Please give the records below again in full, exactly, with the images left out.

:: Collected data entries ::
· · · · ·

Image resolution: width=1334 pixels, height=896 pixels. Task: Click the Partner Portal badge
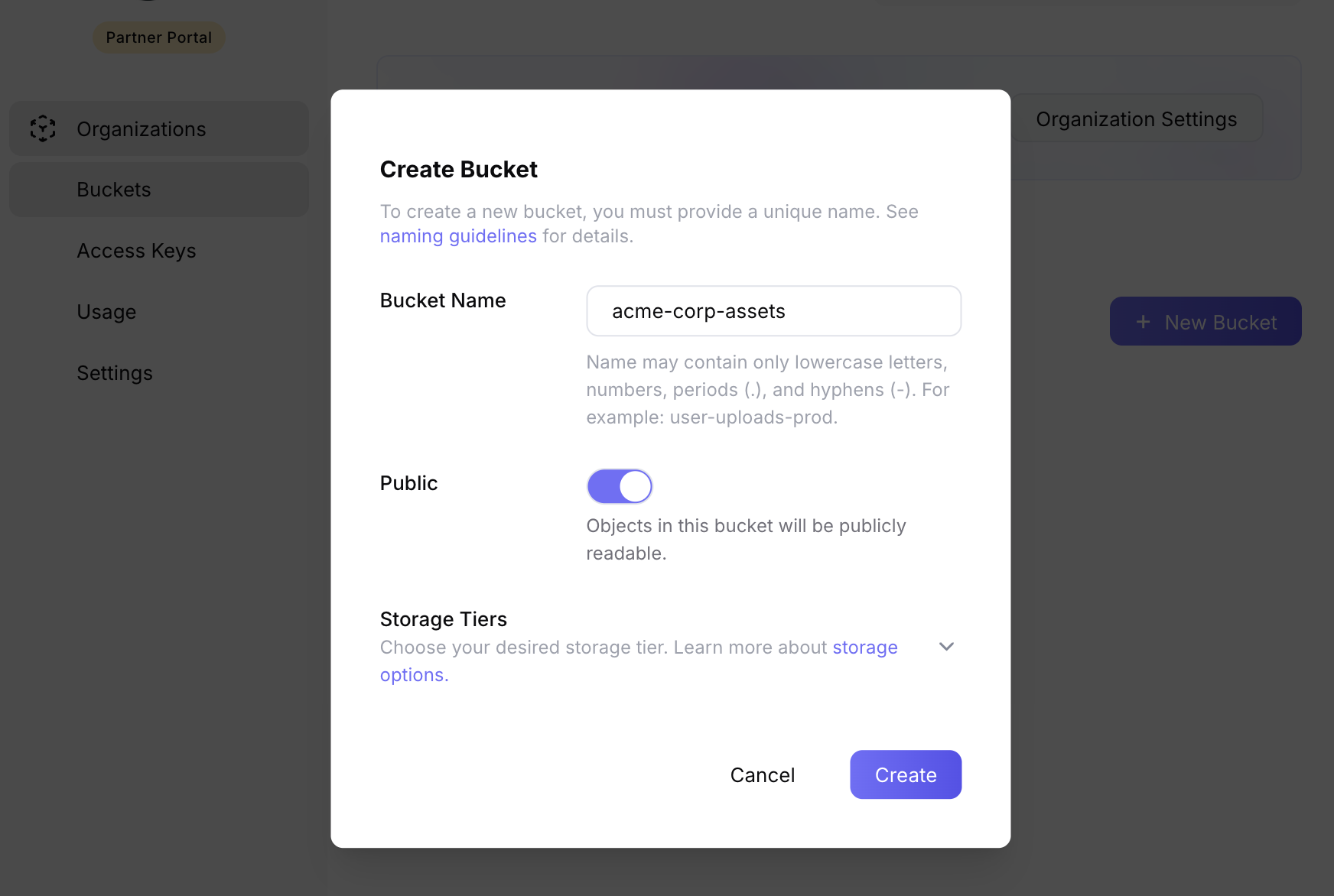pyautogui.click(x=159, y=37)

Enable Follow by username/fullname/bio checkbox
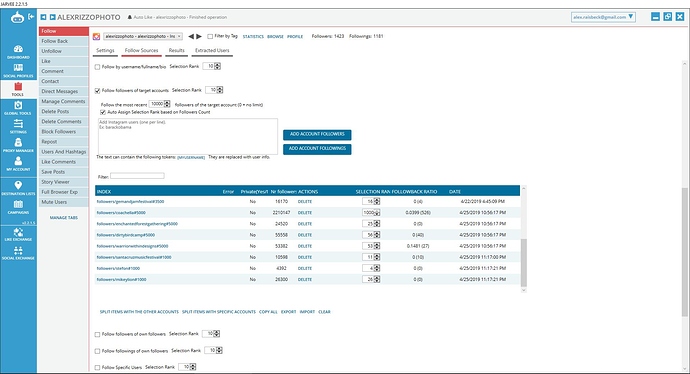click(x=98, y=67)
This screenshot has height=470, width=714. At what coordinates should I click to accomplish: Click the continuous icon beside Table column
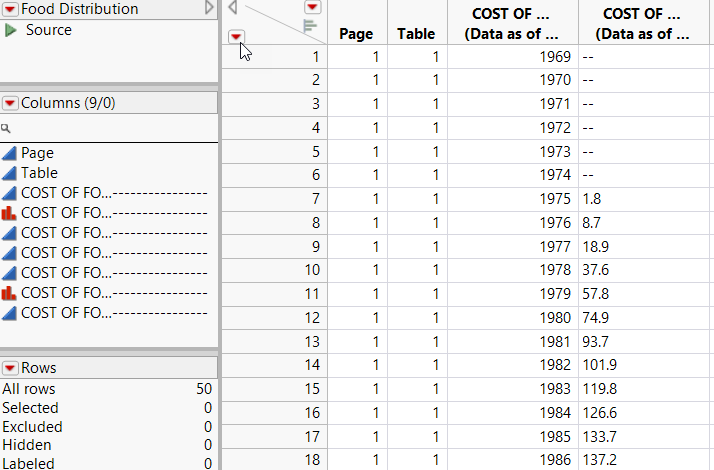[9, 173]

· · · · ·

:: Response ::
Image resolution: width=1334 pixels, height=896 pixels. Task: Click the Partner Portal badge
pyautogui.click(x=159, y=37)

Enable Follow by username/fullname/bio checkbox
click(x=98, y=67)
This screenshot has height=470, width=714. At what coordinates should I click to accomplish: Click the continuous icon beside Table column
[9, 173]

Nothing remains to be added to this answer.